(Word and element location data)
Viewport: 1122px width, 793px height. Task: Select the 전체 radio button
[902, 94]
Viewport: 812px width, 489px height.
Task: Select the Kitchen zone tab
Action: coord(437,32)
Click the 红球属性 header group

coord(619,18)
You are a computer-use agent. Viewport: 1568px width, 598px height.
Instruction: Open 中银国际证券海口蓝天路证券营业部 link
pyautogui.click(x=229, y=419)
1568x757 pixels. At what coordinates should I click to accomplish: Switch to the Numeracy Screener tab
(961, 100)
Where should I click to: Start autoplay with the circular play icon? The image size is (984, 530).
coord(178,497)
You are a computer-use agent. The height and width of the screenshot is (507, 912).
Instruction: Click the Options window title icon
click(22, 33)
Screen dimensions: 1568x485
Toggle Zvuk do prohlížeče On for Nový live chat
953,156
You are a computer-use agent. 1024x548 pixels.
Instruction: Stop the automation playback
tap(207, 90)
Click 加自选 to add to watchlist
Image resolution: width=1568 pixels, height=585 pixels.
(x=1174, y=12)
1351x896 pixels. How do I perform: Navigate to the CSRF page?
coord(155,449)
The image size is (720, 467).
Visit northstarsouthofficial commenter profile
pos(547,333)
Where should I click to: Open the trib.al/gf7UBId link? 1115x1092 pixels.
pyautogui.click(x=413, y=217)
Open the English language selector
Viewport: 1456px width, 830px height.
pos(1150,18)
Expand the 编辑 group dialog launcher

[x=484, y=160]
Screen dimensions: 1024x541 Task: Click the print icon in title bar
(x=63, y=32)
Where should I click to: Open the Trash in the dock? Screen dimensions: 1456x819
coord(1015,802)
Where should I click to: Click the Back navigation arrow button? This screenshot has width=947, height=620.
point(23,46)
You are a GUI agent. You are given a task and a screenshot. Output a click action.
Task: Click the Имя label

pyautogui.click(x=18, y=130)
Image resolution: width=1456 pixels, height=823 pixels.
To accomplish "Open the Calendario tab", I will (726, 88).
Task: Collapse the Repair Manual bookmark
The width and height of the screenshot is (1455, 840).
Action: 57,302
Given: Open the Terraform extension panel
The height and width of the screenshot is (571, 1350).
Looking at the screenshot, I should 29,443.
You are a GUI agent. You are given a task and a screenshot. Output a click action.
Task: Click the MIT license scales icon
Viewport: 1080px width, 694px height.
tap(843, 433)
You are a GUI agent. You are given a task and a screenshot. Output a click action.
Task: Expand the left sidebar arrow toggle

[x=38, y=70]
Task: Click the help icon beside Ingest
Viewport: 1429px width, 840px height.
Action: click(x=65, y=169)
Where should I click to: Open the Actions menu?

### Exercise
Reproduce the rows from the line containing "Click 加自选 to add to watchlist" through the line containing "point(23,46)", swapping "Trash" for "Recycle Bin" and keeping everything else identical.

### The completed task
Click 加自选 to add to watchlist
Image resolution: width=1568 pixels, height=585 pixels.
(x=1174, y=12)
1351x896 pixels. How do I perform: Navigate to the CSRF page?
coord(155,449)
The image size is (720, 467).
Visit northstarsouthofficial commenter profile
pos(547,333)
Where should I click to: Open the trib.al/gf7UBId link? 1115x1092 pixels.
pyautogui.click(x=413, y=217)
Open the English language selector
Viewport: 1456px width, 830px height.
pos(1150,18)
Expand the 编辑 group dialog launcher

[x=484, y=160]
Screen dimensions: 1024x541 Task: Click the print icon in title bar
(x=63, y=32)
Where should I click to: Open the Recycle Bin in the dock? Screen dimensions: 1456x819
coord(1015,802)
Where should I click to: Click the Back navigation arrow button? This screenshot has width=947, height=620.
point(23,46)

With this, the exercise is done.